New Thinking for Brain Injuries
As a neurosurgery resident, one of my main interests was head injuries, particularly looking for the mechanism for what was termed delayed injury, which accounts for a large part of the effects of traumatic brain injury.
We know that after someone’s head is injured a gradual deterioration occurs in the brain in specific areas that can continued for days, weeks, or even years after the injury.
In my book, “Excitotoxins: The Taste That Kills, (www.blaylockwellnesscenter.com) I proposed that this delayed damage was due to a buildup of the excitotoxin glutamate within the brain.

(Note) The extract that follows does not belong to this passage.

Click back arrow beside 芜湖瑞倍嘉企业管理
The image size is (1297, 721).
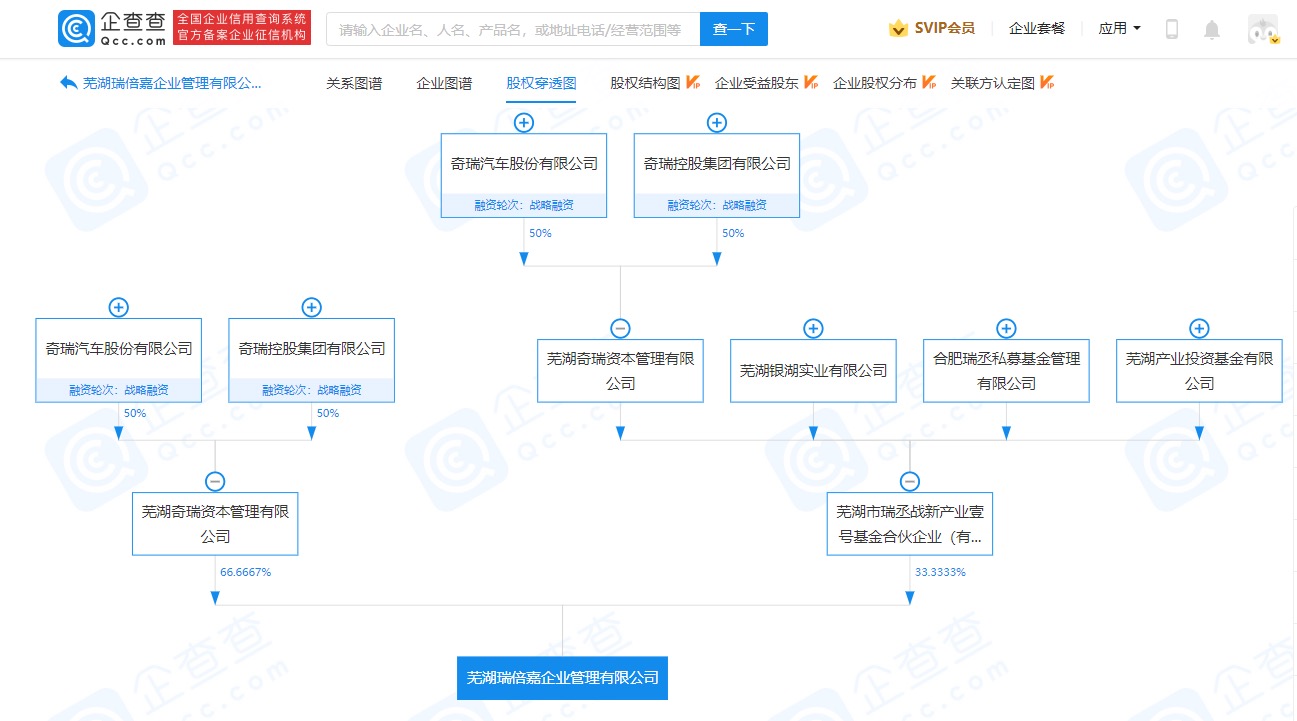(68, 83)
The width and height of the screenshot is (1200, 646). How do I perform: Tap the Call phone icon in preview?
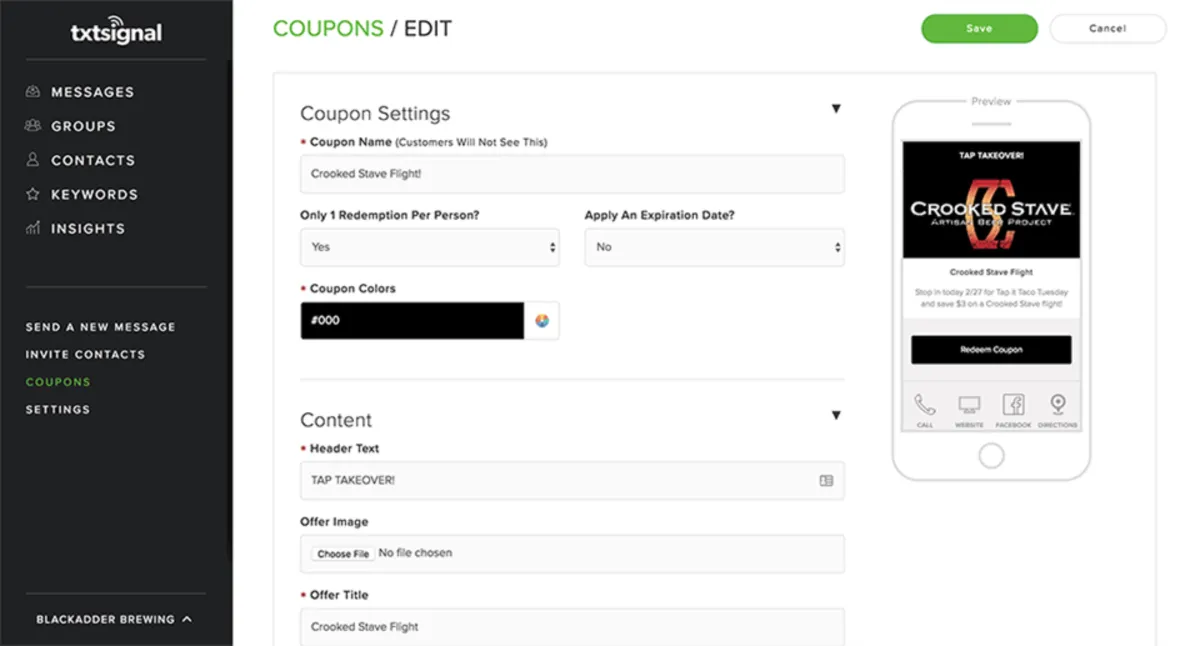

Since then, a considerable amount of data has accumulated supporting my hypothesis. Attention to this delayed process increased tremendously
when it was realized that sports-related head injuries, especially in professional football players, could result in a similar process that can persist for decades after a series of minor concussions and can end up causing a special form of dementia called chronic traumatic encephalopathy or CTE.
Pathologically, the brains of these football players closely resembles what is seen in Alzheimer’ s disease. This has baffled neuroscientists and neurosurgeons and thus far they have no clue as to why this is so.
I have been working with a friend of mine, Dr. Joseph Maroon, to solve this puzzle. He is chief of neurosurgery at the University of Pittsburgh, and he is the team neurosurgeon for the Pittsburgh Steelers. I discussed my new hypothesis with Dr. Maroon and he was quite excited about the hypothesis and feels it is the answer.
When the brain is injured repeatedly, as seen with football players, the brain’s microglia are activated (called priming). These are the cells that control brain inflammation — they also contain large amounts of glutamate.
With the first concussion, these cells are primed for action for very long periods, even years. The second concussion and subsequent concussions cause a hyper-reaction of the microglia, causing them to secret large amounts of several excitotoxins — glutamate, aspartate, and quinolinic acid as well as powerful inflammatory cytokines and chemokines (inflammatory chemicals).
What I have shown is that these excitotoxins can produce the exact pathological findings as seen with CTE. I have named this process immunoexcitotoxicity. We plan to publish our results in a medical journal in the near future.
We are also planning to conduct a series of in- depth studies on the process as well.
There are a number of natural products that hold the promise of stopping the delayed effects of CTE, thus protecting the athlete from this devastating disorder. More on this to come.